The grant, sourced from the Community Emergency Preparedness Fund, can be used for equipment to help the EOC improve information technology, communications systems and generators. Other elements eligible include training and exercises and increasing capacity for public emergency communications systems or programs.

Sanford Brown, the RDEK Building and Protective Services Manager, said the funding is welcome after a busy wildfire season last summer, and while operations ran smoothly, the planned upgrades can help for future emergencies.

“The program, as its set up, functioned well,” said Brown, “but there were a few that were noted there on the memo, a few things that could be improved. A lot of that is with the new ways to share information, display information. It’s very expensive so it can be hard to keep up a centre that you don’t use a lot, it doesn’t get activated a lot so it’s hard to spend the money to activate it.”

Some of the equipment targeted for the grant funding was identified following a report from an independent consultant that was conducted after the wildfire season.

That report noted that the EOC had old computers, needed noise reduction between certain sections and inadequate display equipment to display situational awareness. Also, other issues identified included broke chairs, inadequate conference call equipment and that the mapping department had to use off-site equipment.

The EOC, a building across the from the courthouse on 11th Ave, housed up to 30 people a day during peak operations in the fall.

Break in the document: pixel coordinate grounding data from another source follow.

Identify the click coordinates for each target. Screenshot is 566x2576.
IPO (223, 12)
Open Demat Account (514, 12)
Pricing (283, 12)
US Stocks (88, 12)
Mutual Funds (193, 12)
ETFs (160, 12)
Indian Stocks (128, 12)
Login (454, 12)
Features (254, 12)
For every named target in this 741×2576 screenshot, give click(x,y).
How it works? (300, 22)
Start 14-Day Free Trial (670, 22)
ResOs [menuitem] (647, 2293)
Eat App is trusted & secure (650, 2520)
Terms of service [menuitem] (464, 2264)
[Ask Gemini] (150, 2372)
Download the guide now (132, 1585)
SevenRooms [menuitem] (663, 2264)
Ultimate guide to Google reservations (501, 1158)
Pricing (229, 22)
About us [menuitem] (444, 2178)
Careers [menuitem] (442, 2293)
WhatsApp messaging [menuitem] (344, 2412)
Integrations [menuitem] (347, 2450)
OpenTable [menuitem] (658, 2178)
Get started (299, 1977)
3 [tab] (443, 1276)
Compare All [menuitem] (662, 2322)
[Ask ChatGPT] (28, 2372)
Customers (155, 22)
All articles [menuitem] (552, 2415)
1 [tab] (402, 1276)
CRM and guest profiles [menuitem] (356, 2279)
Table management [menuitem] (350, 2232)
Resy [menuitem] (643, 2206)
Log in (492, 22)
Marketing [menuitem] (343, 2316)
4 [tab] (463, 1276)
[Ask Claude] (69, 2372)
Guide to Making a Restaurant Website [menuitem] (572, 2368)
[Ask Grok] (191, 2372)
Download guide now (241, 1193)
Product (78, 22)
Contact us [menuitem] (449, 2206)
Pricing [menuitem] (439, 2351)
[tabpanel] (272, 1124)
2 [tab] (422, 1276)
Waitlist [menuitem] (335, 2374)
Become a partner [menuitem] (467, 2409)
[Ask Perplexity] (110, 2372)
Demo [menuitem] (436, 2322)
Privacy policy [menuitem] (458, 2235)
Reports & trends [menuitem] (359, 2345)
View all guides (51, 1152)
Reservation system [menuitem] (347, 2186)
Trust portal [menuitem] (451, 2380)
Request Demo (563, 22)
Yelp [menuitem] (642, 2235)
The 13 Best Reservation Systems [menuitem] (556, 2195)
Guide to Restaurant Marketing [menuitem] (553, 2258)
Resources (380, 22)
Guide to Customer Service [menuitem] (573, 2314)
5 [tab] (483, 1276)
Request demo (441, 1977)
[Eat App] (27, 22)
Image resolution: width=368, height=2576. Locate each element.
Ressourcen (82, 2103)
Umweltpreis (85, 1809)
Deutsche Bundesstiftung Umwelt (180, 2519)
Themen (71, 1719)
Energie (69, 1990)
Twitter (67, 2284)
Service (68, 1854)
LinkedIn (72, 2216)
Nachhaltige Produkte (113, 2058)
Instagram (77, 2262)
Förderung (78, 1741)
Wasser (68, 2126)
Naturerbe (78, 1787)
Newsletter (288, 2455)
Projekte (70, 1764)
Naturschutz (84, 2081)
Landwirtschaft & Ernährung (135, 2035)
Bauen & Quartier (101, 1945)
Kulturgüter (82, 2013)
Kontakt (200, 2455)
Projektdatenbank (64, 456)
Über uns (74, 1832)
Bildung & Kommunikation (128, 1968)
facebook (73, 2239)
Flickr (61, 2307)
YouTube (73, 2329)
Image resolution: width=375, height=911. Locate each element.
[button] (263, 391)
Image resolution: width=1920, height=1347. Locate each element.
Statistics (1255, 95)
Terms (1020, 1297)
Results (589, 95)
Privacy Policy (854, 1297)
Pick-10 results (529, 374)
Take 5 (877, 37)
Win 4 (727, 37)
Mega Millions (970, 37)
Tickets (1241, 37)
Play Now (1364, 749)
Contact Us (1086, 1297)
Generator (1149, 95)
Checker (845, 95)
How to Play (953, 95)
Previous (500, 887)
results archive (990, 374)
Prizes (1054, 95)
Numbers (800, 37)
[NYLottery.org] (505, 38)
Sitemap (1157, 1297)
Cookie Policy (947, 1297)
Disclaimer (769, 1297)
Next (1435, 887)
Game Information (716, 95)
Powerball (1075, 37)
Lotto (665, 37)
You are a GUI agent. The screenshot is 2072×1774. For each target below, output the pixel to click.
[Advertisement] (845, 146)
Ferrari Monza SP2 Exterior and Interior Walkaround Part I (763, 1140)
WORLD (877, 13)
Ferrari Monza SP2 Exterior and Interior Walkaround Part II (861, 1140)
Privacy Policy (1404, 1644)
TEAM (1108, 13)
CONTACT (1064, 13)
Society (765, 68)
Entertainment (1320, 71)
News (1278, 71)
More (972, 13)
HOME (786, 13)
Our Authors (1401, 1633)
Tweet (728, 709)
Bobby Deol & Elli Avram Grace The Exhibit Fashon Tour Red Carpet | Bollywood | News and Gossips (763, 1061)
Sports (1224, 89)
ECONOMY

“It was really large activation, we really tested all of our systems, we tested all of our spaces,” said Brown. “So it’s when you test it like that really hard that you can really see if there’s any where you can improve on. Depending on the year, sometimes we’ll only have two or three staff in there to do a small response, a little flood response, maybe a creek is overwhelming.”

The last time the centre was activated was during the Fernie Memorial Arena crisis, where three people tragically died after a suspected ammonia leak.